Otherwise, the odds would be heavily against China's favor.
 
Not without massive increases in tank and mechanized forces. In 1945 the "Carbonado" plan was meant to retake Canton (Guangzhou), but this would hardly have been a 'Bagration:' the Japanese were by then already withdrawing toward the coast both to shorten their supply lines amid the US submarine blockade and as a precaution against an amphibious attack. Generally, the Chinese followed them at a distance.

In the winter of 1939/1940 the Chinese launched a large-scale counteroffensive along a large portion of the front, but they didn't have the strength to gain much ground on the Japanese nor inflict crippling losses. (Dorn, "The Sino-Japanese War" p. 320 estimated 50,0000 Japanese and 150,000 Chinese casualties)

In general, the Nationalist Army was capable of at most crippling a few Japanese divisions under favorable circumstances, such as at Wanjialing during the Battle of Wuhan.
Well, everytime I want to post I find Bob here has done so in a better and more professional way that totally covers what I meant to say. Hats off to you.
MacArthur growing a brain and organizing a more competent defense of the Philippines.
Honestly, the best thing MacArther could have done was recognize the logic behind the Navy viewing the Phillipines as virtually indefensible. By the late 30's the Navies war plans for Japan revolved around losing Islands west of Hawaii before building up a naval campaign that steamrolls back thru the Pacific before isolating Japan.

This is pretty close to what happened historically.

The Phillipines were just to difficult to hold in the event of war with Japan. The best strategy their? Have enough defences to give the Japanese a bloody nose, and a much better withdrawal plan then was had historically. Japan couldn't win a long war with the US, and had to bet on the US launching a strike to relieve the Phillipines that the IJN could subsequently, hopefully, annihilate.
 
If Stilwell isn't there to support the Burmese front and resources are instead sent to China, do we see a reverse scenario from otl where the Japanese fail to advance in China but succeed in driving into eastern India?
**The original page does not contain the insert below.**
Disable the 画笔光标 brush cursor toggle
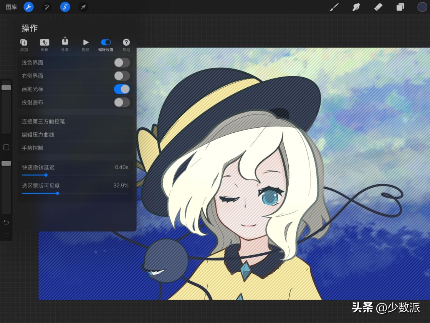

U-Go happened at the same time as Ichi-Go so you can either support one or the other, not both.
well to be fair its more complicated

I argue that stillwell was quite a fucking detirement in the south east asia campaign. he utterlly failed in the first battles and literally ran away and left his troops to die. Meanwhile, tthe british and chinese had to come in to save the chinese soldiers he abandoned.
Plus the guy fought ww2 like it was ww1, he fought it focusing only on infantry.
The thing is you can support both, its possible to support the nationalists in china while also supporting the burmese campaign. The reason why stillwell didnt do it was not because he was forced to choose one front over the other, the reason why he did it was officially because of "corruption" but unoffiically because he was a toxic asshole who hadextreme grudges. Even when operation ichi go happened (he famously refused to send any weapons and equipment to china) and his justification was let them stew. I honestly believe any other commander would have figured out a way to balance the resource needs.